The Supreme Court (Again) Addresses Fiduciary Standards for Company Stock Investments
On January 14, 2020, the Supreme Court—for the third time in six years—issued an opinion discussing the legal standard for alleging a breach of fiduciary duty in connection with the retention of company stock in a 401(k) plan. See Ret. Plans Comm. of IBM v. Jander, 140 S. Ct. 592 (2020).
In Jander v. Ret. Plans Comm. of IBM, 910 F.3d 620 (2d Cir. 2018), the Second Circuit issued a rare victory for plaintiffs, allowing a claim to go forward alleging that the IBM 401(k) plan fiduciaries breached their duties by failing to take action with respect to the plan’s company stock holdings when IBM’s stock was allegedly artificially inflated. The Second Circuit held (among other things) that the ultimate disclosure of the alleged fraudulent manipulate of IBM’s stock price was inevitable—along with the concomitant fall in stock price—so the plan’s fiduciaries at least plausibly had a duty to take action to protect participants.
This was the first time that a circuit court had allowed a company “stock drop” case to go forward since Fifth Third Bancorp v. Dudenhoeffer in 2014 (and Amgen v. Harris shortly after), so the Supreme Court’s decision was closely watched. Ultimately, however, the Supreme Court did not answer the questions raised by Dudenhoeffer.
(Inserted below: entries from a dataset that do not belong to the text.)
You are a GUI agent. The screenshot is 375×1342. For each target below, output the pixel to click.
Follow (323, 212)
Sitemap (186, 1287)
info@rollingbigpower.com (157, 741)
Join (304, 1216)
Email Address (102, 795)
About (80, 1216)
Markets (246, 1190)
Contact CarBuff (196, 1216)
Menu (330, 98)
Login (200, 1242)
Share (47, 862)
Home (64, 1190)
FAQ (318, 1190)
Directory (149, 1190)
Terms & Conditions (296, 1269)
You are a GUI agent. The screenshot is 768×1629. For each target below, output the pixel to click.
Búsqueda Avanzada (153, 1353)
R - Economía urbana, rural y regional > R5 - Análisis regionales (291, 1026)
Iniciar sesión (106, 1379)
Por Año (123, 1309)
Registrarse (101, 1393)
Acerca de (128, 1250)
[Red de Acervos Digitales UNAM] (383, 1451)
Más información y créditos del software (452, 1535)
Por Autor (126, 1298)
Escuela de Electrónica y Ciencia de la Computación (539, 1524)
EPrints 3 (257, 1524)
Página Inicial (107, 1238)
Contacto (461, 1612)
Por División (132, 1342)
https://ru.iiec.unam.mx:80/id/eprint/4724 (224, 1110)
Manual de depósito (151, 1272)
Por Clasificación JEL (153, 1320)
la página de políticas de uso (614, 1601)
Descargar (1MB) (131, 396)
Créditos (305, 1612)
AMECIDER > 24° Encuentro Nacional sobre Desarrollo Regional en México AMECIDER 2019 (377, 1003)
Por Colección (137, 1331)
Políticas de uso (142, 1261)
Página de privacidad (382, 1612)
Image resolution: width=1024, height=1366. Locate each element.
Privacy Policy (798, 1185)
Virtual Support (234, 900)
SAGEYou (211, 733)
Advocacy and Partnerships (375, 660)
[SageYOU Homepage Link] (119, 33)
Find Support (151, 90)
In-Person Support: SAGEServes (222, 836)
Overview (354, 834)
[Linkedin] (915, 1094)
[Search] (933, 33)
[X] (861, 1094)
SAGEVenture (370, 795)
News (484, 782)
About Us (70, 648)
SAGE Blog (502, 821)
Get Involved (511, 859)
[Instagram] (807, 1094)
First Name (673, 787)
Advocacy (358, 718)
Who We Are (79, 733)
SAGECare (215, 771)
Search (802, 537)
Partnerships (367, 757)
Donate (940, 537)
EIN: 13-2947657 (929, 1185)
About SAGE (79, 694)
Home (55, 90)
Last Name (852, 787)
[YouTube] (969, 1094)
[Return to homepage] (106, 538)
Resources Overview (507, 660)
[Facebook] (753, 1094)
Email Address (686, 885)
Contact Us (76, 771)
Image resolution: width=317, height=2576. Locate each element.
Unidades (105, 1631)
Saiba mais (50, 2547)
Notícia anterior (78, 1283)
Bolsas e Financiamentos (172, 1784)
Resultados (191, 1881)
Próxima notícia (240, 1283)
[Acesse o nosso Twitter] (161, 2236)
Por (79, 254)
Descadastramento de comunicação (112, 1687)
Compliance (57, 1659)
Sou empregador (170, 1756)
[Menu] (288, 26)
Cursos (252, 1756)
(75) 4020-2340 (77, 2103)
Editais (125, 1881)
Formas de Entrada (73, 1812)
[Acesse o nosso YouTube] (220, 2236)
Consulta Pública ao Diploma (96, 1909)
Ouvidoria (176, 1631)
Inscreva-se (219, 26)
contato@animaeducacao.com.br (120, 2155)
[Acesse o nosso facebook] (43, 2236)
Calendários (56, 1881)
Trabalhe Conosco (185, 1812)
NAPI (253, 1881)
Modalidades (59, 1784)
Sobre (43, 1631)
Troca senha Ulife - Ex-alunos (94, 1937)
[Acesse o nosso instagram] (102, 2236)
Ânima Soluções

Instead, the Court remanded to the Second Circuit to evaluate an issue not discussed in the original opinion—whether and to what extent the securities’ laws prohibition against acting on insider information would preclude a fiduciary from taking action with respect to company stock holdings.
The issue raised in Jander (and Dudenhoeffer) will have to wait another day.